Le Dessin du Géographe est conçu par Michel Sivignon avec Roland Courtot pour accueillir les images dans leur diversité pour en expliciter le sens. Il est finalement resté très pudique avec ses propres dessins et s’est attaché à valoriser ceux des autres. Il y avait là une vraie générosité. La rubrique, au fil des livraisons, s’est construite comme une défense et illustration du dessin. Elle a rassemblé avec une grande ouverture d’esprit des images riches de sens qui éclairent la diversité de la démarche géographique.

Michel Sivignon a ouvert une fenêtre, une belle fenêtre, où s’établit un dialogue entre géographie, culture et histoire autour de dessins plus ou moins aboutis, mais qui sont riches de sens.
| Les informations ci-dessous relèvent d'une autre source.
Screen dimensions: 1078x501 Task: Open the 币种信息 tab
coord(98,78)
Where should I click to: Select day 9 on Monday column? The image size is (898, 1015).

Ces rencontres qui passent autant par l’image que par les mots pourront se donner un bel avenir.

Nous sommes reconnaissants à Michel Sivignon de la réussite de son projet.

Une rue de Bologne (Italie) dessin et lavis de Michel Sivignon

Cette image montre l’économie du trait et le jeu des volumes pour saisir cet espace construit. La perspective inscrit l’histoire dans cette rue. Elle traduit aussi une certaine recherche esthétique.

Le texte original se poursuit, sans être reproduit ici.